DECATUR, Ill. – When Millikin University welcomed noted civil rights activist Linda Sarsour to campus, she began her presentation by remarking on the current political climate in the United States and thanked the university for its bravery in bringing her to campus as part of the Spring 2025 Samuels Lecture and a Women’s History Month event.
I'm deeply honored to be the T.W. Samuels Lecturer, and I hope to uphold the legacy of Mr. Samuels with pride. I said this earlier, and I think it's quite brave, and I could even say courageous, in this current political moment, to invite someone like me to your campus,” she said. “I do not take that lightly, and I'm deeply honored and humbled in ways that I can't put into words. Thank you for giving me this opportunity.”

The T.W. Samuels Lecture Series is used to bring great thinkers and speakers to Millikin for community enrichment, and Sarsour’s message of peace and the importance of building a strong and resilient community.
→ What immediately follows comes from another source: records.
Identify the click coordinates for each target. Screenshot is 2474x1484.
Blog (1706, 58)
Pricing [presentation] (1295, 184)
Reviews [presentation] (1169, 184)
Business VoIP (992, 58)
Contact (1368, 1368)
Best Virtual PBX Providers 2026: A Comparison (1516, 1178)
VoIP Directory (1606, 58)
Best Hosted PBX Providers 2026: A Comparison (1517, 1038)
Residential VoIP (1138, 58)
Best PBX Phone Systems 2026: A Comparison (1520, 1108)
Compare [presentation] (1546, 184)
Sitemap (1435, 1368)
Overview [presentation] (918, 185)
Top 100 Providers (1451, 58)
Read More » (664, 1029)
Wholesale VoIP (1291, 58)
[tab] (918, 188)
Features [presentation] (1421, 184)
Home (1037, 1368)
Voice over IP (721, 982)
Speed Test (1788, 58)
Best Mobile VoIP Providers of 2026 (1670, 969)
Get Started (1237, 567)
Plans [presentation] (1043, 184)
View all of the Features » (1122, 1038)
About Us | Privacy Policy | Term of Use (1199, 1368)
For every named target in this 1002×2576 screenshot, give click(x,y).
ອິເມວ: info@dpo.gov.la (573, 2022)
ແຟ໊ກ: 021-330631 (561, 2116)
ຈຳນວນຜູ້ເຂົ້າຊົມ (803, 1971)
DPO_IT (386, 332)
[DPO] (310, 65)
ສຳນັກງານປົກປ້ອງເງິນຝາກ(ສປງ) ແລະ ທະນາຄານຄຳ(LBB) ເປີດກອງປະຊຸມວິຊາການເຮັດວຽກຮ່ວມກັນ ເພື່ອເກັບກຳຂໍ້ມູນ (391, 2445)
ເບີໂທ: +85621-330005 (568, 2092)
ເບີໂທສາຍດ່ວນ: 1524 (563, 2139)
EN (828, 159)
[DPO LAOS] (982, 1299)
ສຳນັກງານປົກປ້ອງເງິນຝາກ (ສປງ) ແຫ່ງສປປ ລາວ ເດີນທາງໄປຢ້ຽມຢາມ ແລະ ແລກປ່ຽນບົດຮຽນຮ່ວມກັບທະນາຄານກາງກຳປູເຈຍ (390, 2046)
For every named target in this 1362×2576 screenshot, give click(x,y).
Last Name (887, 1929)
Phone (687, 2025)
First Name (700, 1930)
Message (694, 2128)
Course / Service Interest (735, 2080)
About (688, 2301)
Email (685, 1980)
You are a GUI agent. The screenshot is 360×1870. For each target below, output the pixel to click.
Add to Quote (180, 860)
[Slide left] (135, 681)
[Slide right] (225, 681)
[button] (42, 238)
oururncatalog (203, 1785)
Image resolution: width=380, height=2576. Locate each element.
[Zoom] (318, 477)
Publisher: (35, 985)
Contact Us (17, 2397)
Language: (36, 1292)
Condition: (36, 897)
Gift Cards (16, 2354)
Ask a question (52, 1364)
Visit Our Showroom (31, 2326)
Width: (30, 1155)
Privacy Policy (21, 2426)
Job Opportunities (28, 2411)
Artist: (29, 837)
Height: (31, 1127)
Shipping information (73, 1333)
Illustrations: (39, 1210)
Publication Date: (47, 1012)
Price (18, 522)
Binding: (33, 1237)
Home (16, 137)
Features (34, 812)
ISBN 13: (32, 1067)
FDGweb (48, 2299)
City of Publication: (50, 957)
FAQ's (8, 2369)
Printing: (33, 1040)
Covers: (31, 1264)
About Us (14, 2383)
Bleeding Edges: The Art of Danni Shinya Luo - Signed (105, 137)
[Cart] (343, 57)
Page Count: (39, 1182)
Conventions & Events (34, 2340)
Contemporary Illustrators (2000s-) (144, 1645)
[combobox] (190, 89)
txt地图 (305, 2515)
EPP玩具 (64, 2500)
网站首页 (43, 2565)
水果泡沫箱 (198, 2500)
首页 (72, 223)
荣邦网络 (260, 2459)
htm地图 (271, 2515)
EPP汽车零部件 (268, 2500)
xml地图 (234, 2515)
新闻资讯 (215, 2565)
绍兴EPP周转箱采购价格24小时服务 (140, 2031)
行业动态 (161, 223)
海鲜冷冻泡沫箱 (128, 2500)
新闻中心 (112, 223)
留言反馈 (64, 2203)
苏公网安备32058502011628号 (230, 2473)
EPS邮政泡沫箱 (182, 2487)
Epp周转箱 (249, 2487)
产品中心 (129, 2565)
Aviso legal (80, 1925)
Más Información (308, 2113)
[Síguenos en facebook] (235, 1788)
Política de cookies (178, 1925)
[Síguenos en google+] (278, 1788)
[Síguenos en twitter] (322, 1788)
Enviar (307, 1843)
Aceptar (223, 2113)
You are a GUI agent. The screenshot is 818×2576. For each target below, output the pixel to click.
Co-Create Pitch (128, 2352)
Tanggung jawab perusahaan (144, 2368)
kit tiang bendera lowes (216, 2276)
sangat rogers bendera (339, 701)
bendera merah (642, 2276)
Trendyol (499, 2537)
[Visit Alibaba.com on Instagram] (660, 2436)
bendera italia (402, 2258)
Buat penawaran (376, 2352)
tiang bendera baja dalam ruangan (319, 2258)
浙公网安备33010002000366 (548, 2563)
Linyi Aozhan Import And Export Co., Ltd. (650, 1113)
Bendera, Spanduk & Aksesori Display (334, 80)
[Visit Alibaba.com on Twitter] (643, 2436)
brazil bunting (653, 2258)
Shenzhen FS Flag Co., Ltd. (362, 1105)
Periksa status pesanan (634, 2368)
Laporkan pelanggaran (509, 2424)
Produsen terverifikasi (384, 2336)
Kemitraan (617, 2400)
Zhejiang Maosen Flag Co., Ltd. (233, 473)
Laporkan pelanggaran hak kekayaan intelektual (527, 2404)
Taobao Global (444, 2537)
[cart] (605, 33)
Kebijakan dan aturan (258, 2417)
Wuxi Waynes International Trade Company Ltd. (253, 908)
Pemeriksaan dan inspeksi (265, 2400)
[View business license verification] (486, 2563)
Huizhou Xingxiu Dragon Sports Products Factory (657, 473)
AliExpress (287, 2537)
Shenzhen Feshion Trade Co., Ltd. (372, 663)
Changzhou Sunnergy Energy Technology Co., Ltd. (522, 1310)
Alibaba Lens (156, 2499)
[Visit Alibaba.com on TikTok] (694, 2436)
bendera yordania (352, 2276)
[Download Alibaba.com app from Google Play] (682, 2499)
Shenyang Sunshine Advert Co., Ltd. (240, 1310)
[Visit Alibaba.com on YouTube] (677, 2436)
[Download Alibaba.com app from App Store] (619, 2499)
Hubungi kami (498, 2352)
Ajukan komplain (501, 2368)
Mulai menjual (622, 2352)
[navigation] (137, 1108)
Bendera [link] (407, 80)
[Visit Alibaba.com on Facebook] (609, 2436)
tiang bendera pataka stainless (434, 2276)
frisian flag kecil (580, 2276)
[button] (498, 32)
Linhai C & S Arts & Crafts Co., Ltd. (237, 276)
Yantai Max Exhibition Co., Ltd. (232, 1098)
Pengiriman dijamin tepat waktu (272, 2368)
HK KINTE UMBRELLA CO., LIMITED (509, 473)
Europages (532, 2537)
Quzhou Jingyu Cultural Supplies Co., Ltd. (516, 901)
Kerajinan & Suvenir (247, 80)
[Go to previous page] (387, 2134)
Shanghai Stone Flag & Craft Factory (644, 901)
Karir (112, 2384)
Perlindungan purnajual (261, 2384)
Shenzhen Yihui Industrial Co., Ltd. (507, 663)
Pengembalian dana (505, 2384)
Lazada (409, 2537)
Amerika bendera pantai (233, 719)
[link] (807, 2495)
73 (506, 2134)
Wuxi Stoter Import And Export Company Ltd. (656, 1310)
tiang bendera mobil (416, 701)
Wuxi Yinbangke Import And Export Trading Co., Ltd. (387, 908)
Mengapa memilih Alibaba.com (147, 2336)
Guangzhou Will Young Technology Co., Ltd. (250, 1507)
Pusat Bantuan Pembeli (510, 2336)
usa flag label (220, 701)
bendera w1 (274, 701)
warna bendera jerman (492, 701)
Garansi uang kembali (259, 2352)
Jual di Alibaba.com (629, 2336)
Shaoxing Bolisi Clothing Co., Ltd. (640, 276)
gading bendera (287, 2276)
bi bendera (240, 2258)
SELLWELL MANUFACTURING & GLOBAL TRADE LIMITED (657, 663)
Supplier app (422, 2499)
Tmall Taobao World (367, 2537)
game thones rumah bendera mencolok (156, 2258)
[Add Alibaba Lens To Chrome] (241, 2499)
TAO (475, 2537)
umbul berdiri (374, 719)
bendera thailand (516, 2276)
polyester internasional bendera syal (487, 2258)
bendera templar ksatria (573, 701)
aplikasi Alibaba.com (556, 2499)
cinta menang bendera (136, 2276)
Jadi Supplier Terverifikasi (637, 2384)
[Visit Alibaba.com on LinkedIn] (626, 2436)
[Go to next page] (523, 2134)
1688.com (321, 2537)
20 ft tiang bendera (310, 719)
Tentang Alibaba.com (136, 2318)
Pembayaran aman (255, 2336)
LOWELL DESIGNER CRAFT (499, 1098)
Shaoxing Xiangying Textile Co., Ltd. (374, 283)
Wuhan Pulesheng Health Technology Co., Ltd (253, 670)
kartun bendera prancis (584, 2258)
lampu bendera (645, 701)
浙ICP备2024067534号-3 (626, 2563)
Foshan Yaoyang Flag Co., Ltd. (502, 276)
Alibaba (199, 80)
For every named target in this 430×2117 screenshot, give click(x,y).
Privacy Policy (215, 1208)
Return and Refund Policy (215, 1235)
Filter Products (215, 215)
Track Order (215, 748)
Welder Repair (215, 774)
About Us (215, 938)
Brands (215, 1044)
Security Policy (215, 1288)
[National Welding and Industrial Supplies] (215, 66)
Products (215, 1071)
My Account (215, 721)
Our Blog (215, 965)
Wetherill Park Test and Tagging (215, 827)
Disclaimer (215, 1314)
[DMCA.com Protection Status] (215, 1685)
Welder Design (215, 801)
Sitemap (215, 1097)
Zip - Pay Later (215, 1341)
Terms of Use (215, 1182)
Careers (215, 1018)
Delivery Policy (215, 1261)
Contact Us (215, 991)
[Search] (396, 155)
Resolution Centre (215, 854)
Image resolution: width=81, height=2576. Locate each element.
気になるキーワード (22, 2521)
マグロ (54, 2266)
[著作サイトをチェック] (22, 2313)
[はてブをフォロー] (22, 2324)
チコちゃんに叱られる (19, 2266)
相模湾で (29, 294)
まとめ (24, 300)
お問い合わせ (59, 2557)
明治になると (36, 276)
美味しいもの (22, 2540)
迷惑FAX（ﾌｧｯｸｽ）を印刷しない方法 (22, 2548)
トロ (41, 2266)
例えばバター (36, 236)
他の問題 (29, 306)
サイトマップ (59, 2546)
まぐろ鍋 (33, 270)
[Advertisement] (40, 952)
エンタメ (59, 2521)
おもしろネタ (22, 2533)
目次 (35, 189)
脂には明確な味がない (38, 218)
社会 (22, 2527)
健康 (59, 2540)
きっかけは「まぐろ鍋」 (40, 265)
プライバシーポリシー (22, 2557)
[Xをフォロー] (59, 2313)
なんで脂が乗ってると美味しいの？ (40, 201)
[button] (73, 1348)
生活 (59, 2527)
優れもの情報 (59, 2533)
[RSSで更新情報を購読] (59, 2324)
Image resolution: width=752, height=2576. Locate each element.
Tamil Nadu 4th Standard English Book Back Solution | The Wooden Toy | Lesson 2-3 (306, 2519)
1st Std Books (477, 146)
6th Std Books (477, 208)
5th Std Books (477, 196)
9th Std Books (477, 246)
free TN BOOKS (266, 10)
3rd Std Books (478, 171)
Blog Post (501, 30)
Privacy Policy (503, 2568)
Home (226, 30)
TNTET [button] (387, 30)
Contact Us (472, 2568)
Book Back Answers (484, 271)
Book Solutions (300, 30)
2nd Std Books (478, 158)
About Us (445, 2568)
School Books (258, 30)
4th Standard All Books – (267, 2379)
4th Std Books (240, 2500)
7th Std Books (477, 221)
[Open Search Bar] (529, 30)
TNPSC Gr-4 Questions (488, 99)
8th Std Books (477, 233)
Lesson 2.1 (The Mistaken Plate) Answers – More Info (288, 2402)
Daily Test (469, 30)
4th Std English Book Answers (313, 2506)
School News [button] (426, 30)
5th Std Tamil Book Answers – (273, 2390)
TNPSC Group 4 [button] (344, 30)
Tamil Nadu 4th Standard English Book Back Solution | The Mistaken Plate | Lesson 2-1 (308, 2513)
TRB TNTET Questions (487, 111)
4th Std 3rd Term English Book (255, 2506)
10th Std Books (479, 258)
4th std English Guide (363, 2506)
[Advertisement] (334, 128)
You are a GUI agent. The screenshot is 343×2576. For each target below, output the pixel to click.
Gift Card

Sarsour is a Palestinian Muslim American and co-founded the first Muslim online organizing platform, MPower Change, as well as Until Freedom, an intersectional racial justice organization focused on direct action and power building in communities of color. She is the author of “We Are Not Here to Be Bystanders: A Memoir of Love & Resistance,” published by Simon & Schuster.
“We're living in a moment right now where very powerful people are trying to divide and conquer us, and they're using and weaponizing certain issues to do that. So the question is, what do we do? We can reject it,” Sarsour said. “We don't allow people to use us in these moments to divide us from our colleagues and neighbors. If you are someone with whom I disagree, I don’t want to see harm come to you. I don't want someone to silence you. This is a moment for us to return to the essence of community.”

Sarsour was one of the national co-chairs of the largest single-day protest in US history, the Women’s March on Washington, D.C. She shared that a large march is being planned in 2026 in Washington to commemorate the 250th anniversary of the signing of the Declaration of Independence in 1776.
“Our initiative is called “Next 250” because we will have just completed 250 years. We know what this country has done and been through for 250 years. There have been trials and tribulations, and the question is, how are we walking into the next 250 years?,” Sarsour said. “We have a responsibility to set that narrative in this generation. Next 250 is about retelling the story of the last 250 years to make sure that no community’s story is left out. Another part is developing a Declaration of Interdependence. How do we move and evolve as the United States of America? We hope that 30 years from now, someone will look back at 2026 and see it as a moment in history where we helped shift and transform.